◆ Extract
○ ○ ○ ○ ○ ○ ○
Abstract 131P
Background
Colorectal cancer (CC) constitutes one of the most prevalent types of cancer, with extremely high mortality rate. Diagnosis of CC is characterized by low accuracy and high invasiveness. Thus, the development of accurate, noninvasive CC detection methods is a necessity, but also very challenging. Machine learning (ML) models can improve pathologists’ diagnostic accuracy, specificity, and sensitivity. This study presents preliminary results concerning ML classifiers discriminating between healthy and CC samples, using data of circulating tumor cells (CTCs) and their expression profile.
Methods
A dataset was generated based on 20 biomarkers including CTCs enumeration and protein expression (e.g. CD44, CD133, SOX2, OKT4, Nanog, MET, CD34, CD45, BCR-ABL, CD30, CD15, CD31, CD19, CD63, CD99, EpCam, MUC1, PSMA, PanCK). These biomarkers are commonly used in the identification of primary tumor in a patient and to provide guidance about disease progression and future prognosis. Particularly, for 35 healthy individuals and 39 CC patients, blood samples were analyzed to identify the presence, concentration and protein expression of CTCs. Then, the performance of 5 hyper-optimized ML classifiers was tested, namely for classification trees, Support Vector Machines (SVM), K-Nearest Neighbor (KNN), Ensemble classifiers and neural networks. The results correspond to a (5X-) 10-fold cross-validation estimation in a validation set (67 samples) and the resulting models were tested in a test set (7 samples).
Results
For all ML models and for the test sets, the mean accuracy was found to be 90.85 ± 2.39, the mean sensitivity (True Positive Rate) was found to be 96.25 ± 4.79, while the mean specificity (True Negative Rate) equal to 82.68 ± 3.65.
Conclusions
The present study reports preliminary results concerning the development of ML models which exhibit notable performance in distinguishing CC samples from healthy ones. These findings indicate that ML models, using CTCs’ enumeration and their protein expression data, could be included in clinical practice to assist pathologists in increasing the accuracy of diagnosis. However, albeit the results seem promising, more experiments are needed based on larger datasets to verify and extend the results of this study.
Legal entity responsible for the study
The authors.
Funding
Has not received any funding.
Disclosure
All authors have declared no conflicts of interest.
○ ○ ○ ○ ○ ○ ○
◆ Information shown
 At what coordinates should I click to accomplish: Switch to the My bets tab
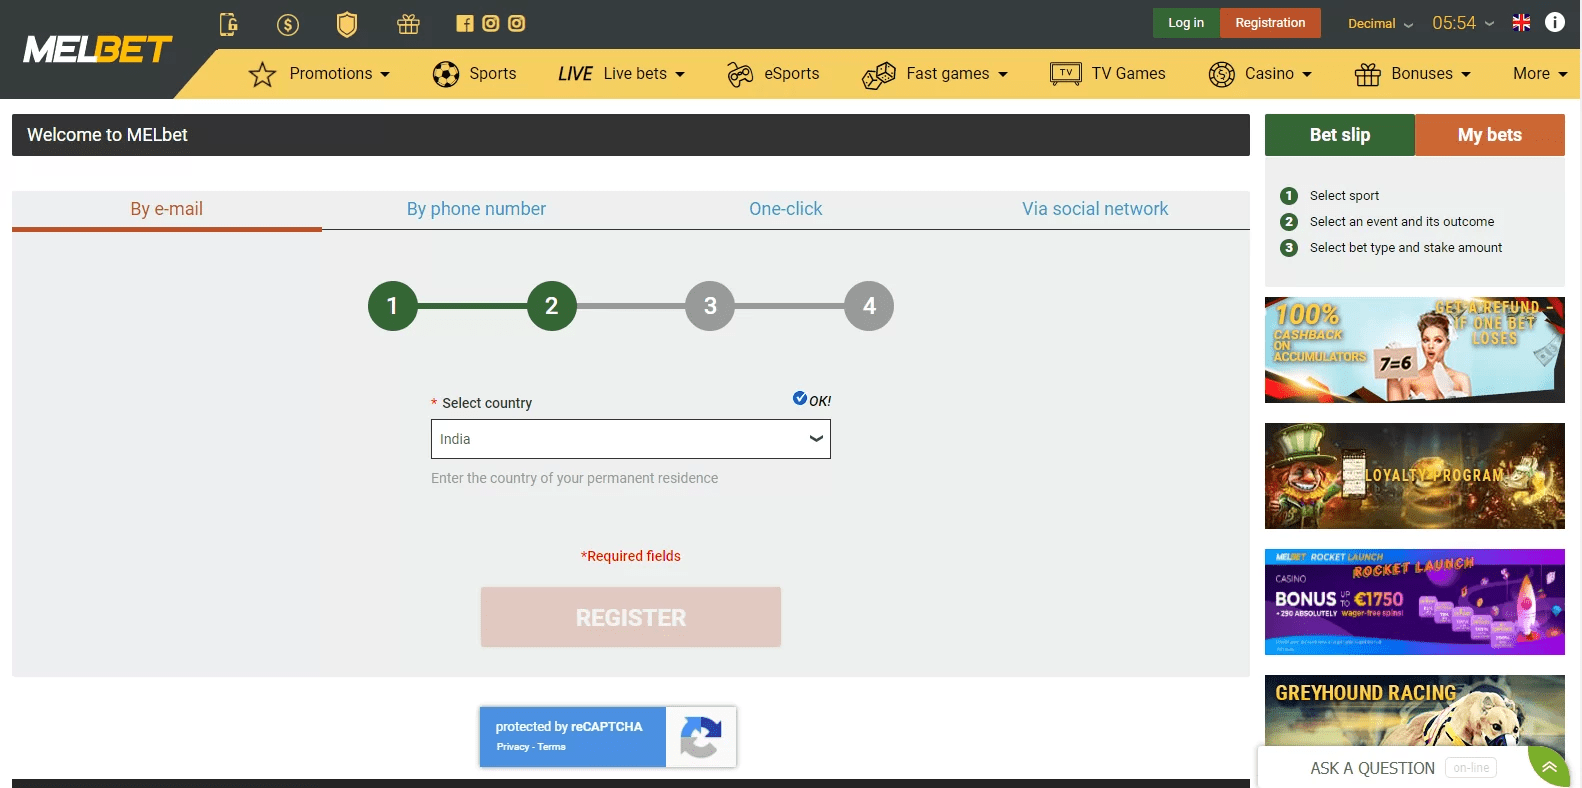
○ ○ ○ ○ ○ ○ ○
◆ Tasks to perform
A – Please output part of the colorectal cancer abstract word for word, beginning at the words "Conclusions" and stopping after "received any funding.".
B – According to the colorectal cancer abstract, how many healthy individuals had their blood samples analyzed?
C – Rewrite the paragraph of the colorectal cancer abstract that begins "The present study reports preliminary results" as a short bulleted list that keeps its main facts.
The listing has no connection to the colorectal cancer abstract.

◆ Set of answers
A –
Conclusions
The present study reports preliminary results concerning the development of ML models which exhibit notable performance in distinguishing CC samples from healthy ones. These findings indicate that ML models, using CTCs’ enumeration and their protein expression data, could be included in clinical practice to assist pathologists in increasing the accuracy of diagnosis. However, albeit the results seem promising, more experiments are needed based on larger datasets to verify and extend the results of this study.
Legal entity responsible for the study
The authors.
Funding
Has not received any funding.

B – 35

C –
- The study reports preliminary results on ML models that perform notably well at distinguishing CC samples from healthy ones.
- ML models using CTC enumeration and protein expression data could be included in clinical practice to help pathologists diagnose more accurately.
- Although the results seem promising, more experiments on larger datasets are needed to verify and extend them.